Popular… well… I know about TkBrief (Brief means letter in German) is a kind of wrapper that generates LaTeX source from a set of input fields and buttons in order to make use of the dinbrief class so you can write formal correct letter without needing to know anything about LaTeX… but popular? I don’t know, I’m using LaTeX as it is. 🙂
Well, it’s nice and powerful, you can embed it easily into scripts, it doesn’t install tons of dependencies and it’s very handy in order to automate easy jobs – at least that’s what I did use it for (when I don’t see a need to write a C + Gtk program). It’s very lightweight and still powerful.
Yeah, tk/tcl stopped being on my system when Xorg became modular.
I always thought amsn was a great program but ugly as hell. I hope it’s going to change.
amsn has been compilable with tcl/tk 8.5 for quite some time now and looks much better that way.
However, amsn2 is in development now and they’re using the enlightenment tooklit for the ‘official’ gui in v2. That said, I have read about a Qt, GTK and tcl/tk version, too.
emesene seems a clean client
http://emesene.org/screenshots.html
Unfortunately, emesene doesn’t support video chat, among a few more things. It’s a nice client, but it could use a few more features, which I’m pretty sure will come over time. It’s a pretty young oroject.
It is actually the emesene guys who are working with the aMSN people together on aMSN2. I have high hopes for it, but don’t expect the tcl/tk frontend to look anywhere near as smart as the efl/Qt/gtk versions.
Thanks for the info, I wasn’t aware of that.
Give me the functionality of aMSN and the uncluttered emesene GUI and I’m sold
I always thought amsn was a great program but ugly as hell. I hope it’s going to change.
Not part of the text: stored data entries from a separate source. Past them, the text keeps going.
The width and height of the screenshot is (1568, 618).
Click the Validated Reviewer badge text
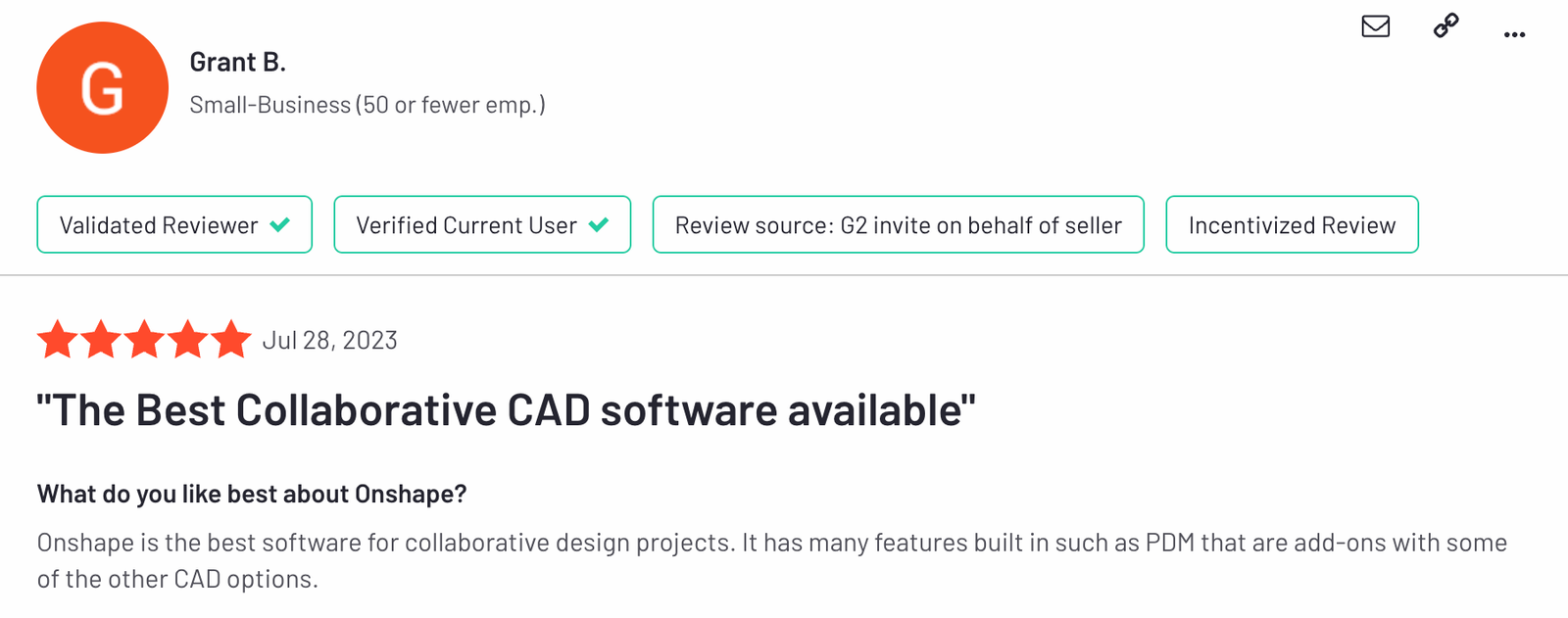[159, 225]
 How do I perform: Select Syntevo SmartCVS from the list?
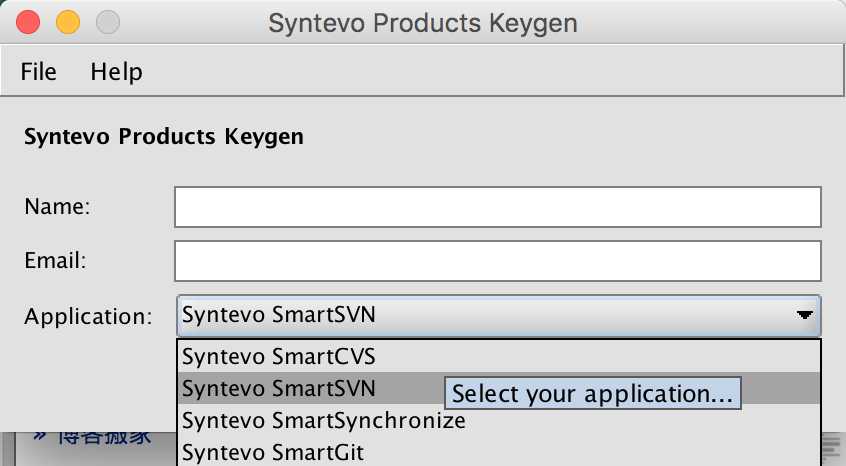tap(279, 355)
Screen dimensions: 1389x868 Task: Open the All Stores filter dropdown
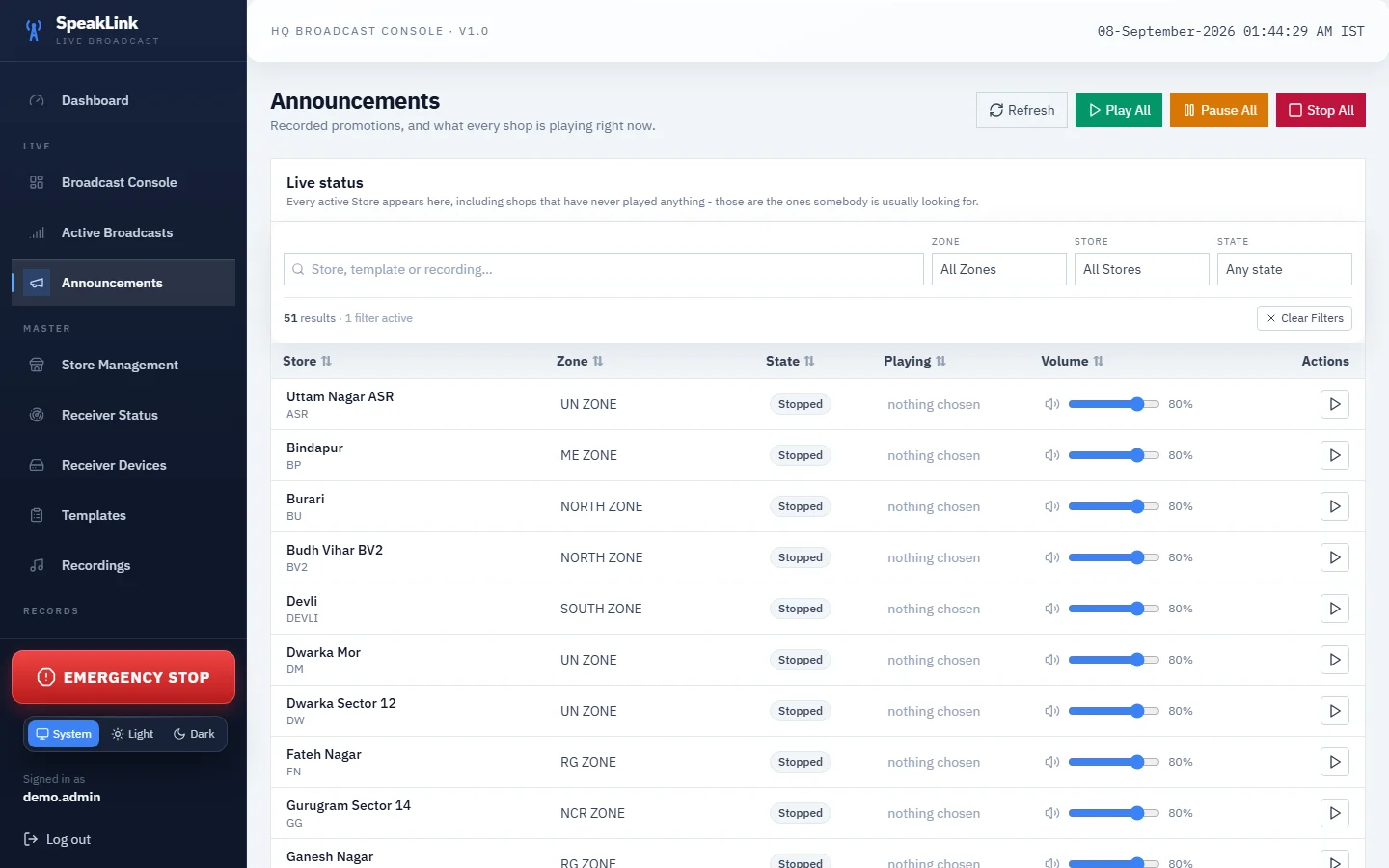pos(1142,269)
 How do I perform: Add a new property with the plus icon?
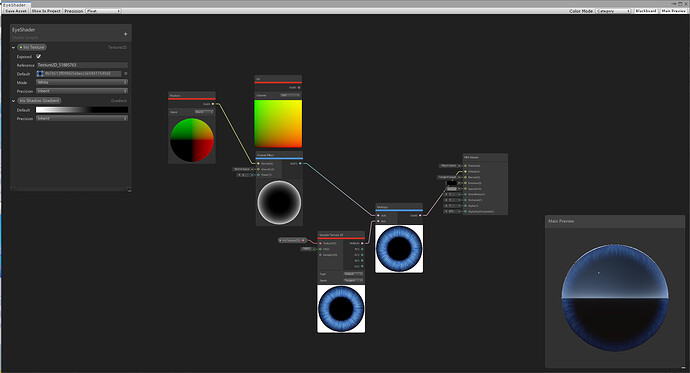[125, 34]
The ugliness is the reason why I stopped using aMSN. Now I only open it if someone insists on using webcam. Otherwise I use Emesene. Oh, and aMSN has always been somewhat buggy and felt rather heavy.
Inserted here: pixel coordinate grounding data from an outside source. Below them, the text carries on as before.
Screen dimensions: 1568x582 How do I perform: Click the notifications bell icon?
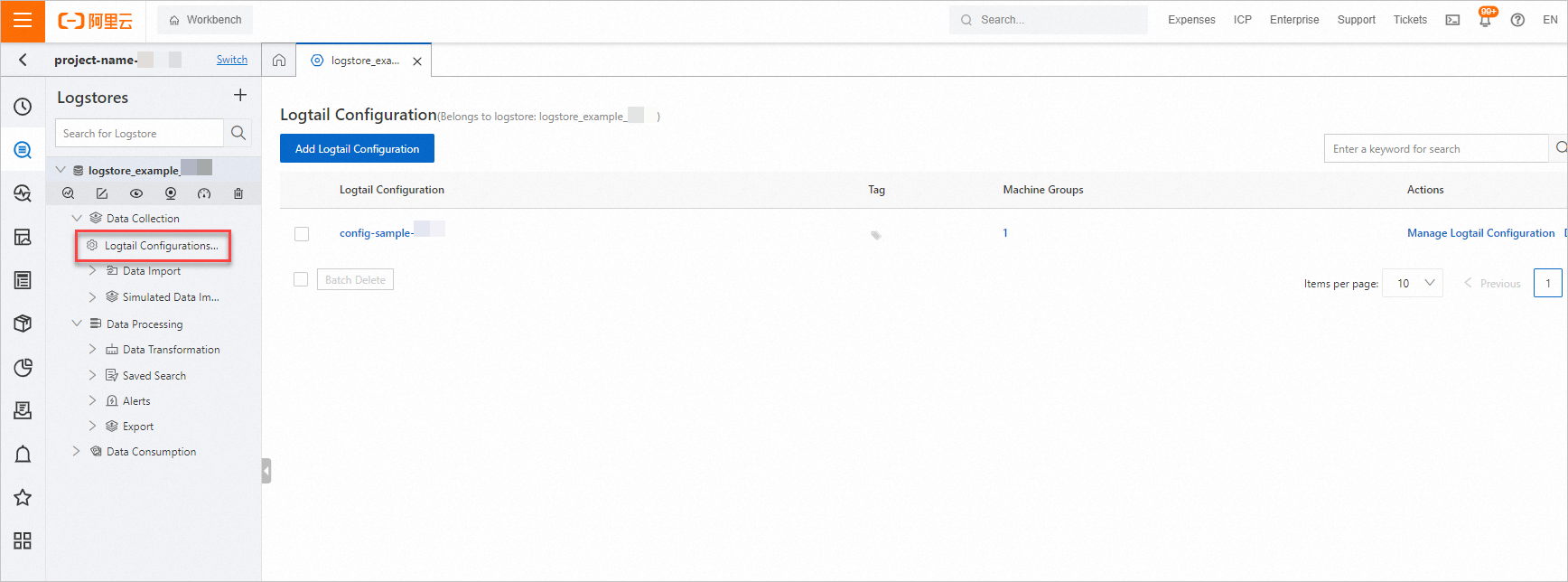pos(1485,20)
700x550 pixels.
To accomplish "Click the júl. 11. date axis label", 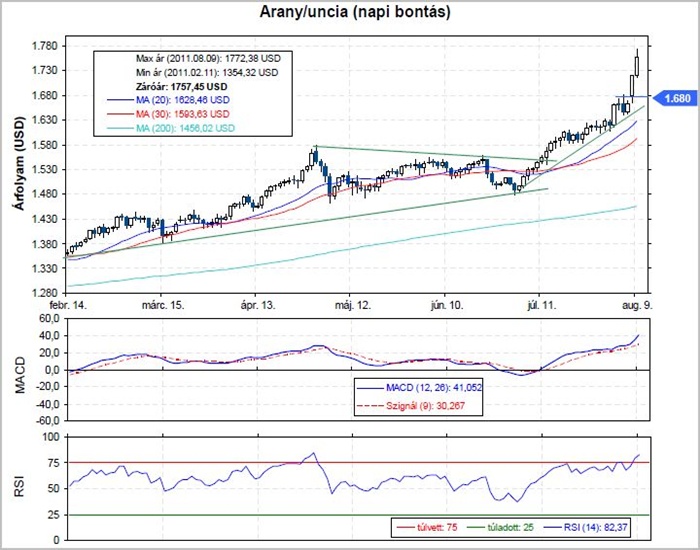I will pos(541,302).
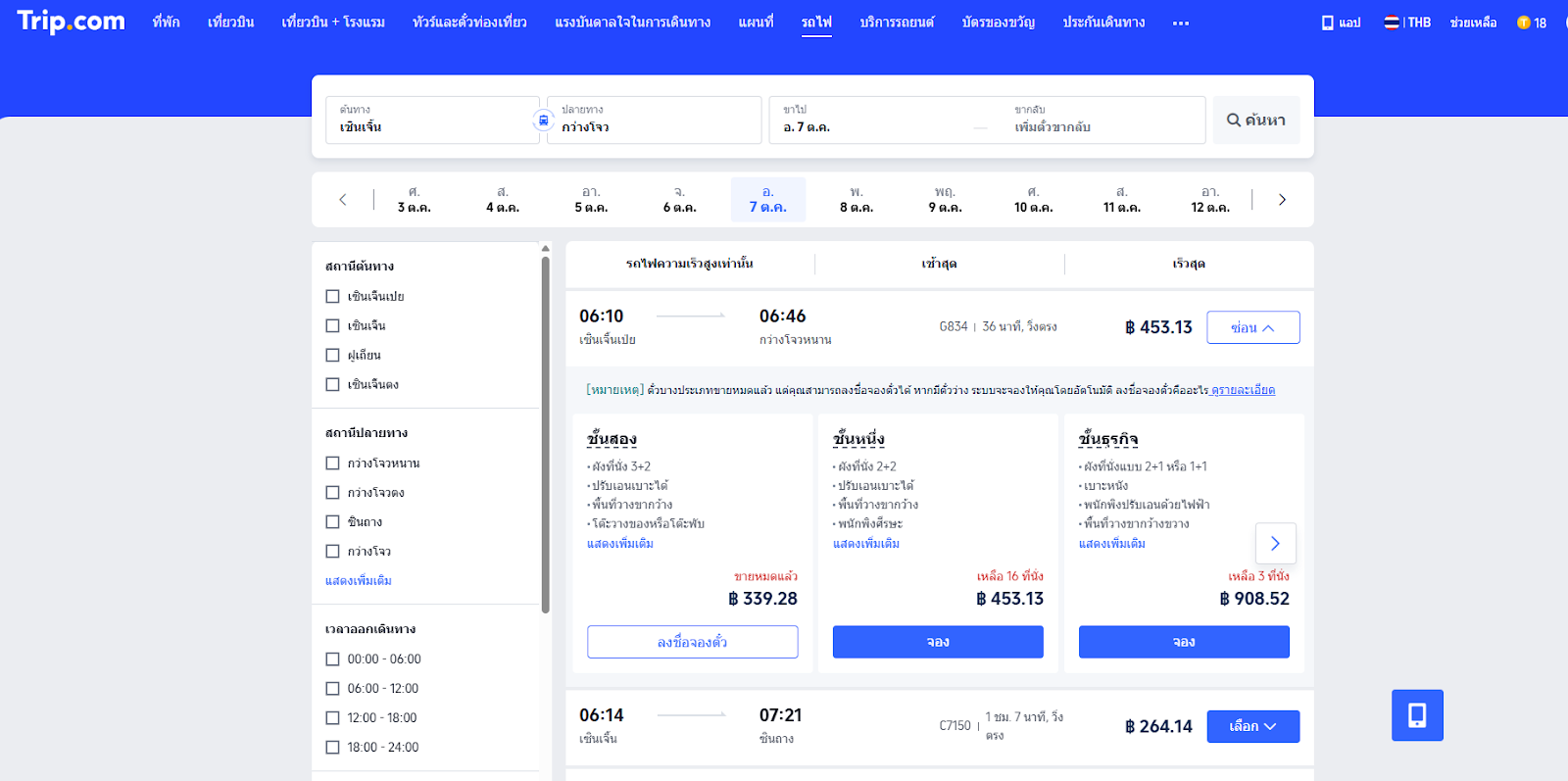Image resolution: width=1568 pixels, height=781 pixels.
Task: Click the Trip.com logo
Action: (x=71, y=22)

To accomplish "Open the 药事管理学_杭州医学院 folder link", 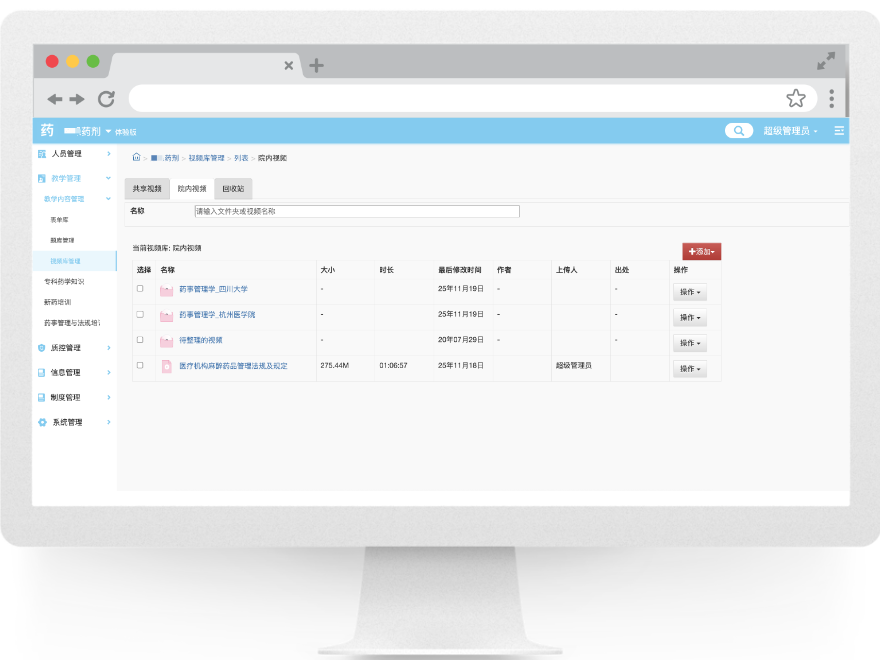I will [x=217, y=315].
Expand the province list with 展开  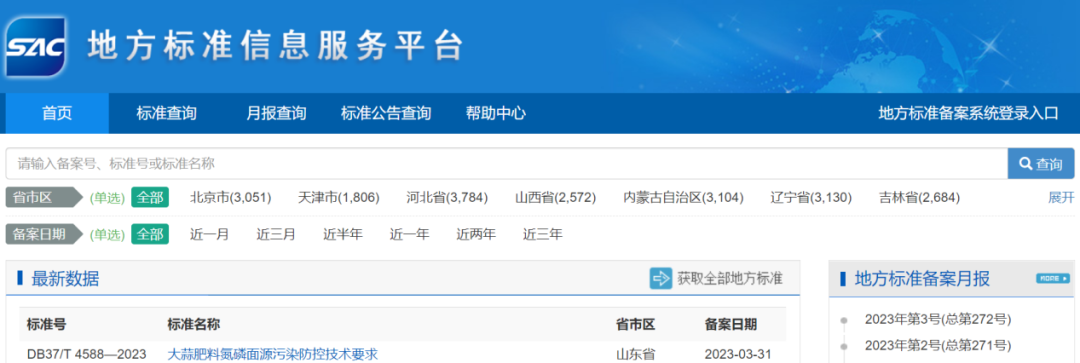[x=1061, y=198]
Tloona and TkNotepad are very good. Tkhtmlview is a browser based on scripts. Evolane has a nice game written with Tcl. Amsn is the ONE MSN client (especiall on Windows I uninstalled the msn from …. you know and use tknotepad instead of notepad). A nice distro on Windows (in other words mingw friendly) is WinTclTk but it doesn’t include .a libs or a devel package.
There’s still a reasonable amount of software dotted around, written with Tk, but if they’re hoping to bring it up to date to attract developers to write new applications with it then I think it’s a bit late now.
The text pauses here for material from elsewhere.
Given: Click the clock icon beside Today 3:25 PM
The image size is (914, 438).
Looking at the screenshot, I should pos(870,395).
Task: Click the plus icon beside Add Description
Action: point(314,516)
Oh its never to late. There’s been more then once over the last couple of years where I wanted to throw out a quick program and I would think to myself “why not TCL?” and then I looked at the state of the toolkit and I just couldn’t bring myself to do it.
I wanted a level of graphics that wouldn’t be embarrassing to show my friends.
Now, apparently, they’ve done it right. go figure.
I think Scilab use Tk for its GUI…
http://wiki.scilab.org/Linking_Scilab_with_Tcl/Tk_8.5
That makes quite a huge product using it.
I have used 3 months ago R to create graphs. The frontend was written in Tcl/Tk. It did the job quickly and clenly.
The only Tk software I use is hgk (like gitk but for mercurial (hg)) and idle (graphical python shell). But those tools I use often. Oh and once I compiled a kernel and I think this configuration tool is tk, too (but I don’t know for sure, it was a long time ago, SuSE 7.0 times). I think it looks ugly, no font antialiasing etc. but the tools I use are very useful for their features, no matter in what toolkit they are written.
I use aMSN but I’ll admit that it’s UI is inconsistent with other apps on Gnome/KDE. While it’ll be nice that Tk will eventually use native widgets, I still don’t see Tk/Tcl reviving much in popularity.
My basic experimentation with Tk in Python leads me to believe that it also isn’t a particularly powerful toolkit, missing many widget elements and events found in other GUI toolkits, such as GTK and QT.
Most of the TK-using stuff I’ve seen over the last 5 years or so as been Python+TK rather than the traditional TCL/TK stack. While these features would be quite good for making TK competitive again, I can’t imagine that happening unless these new features work from Python. TCL is just not widely enough used anymore.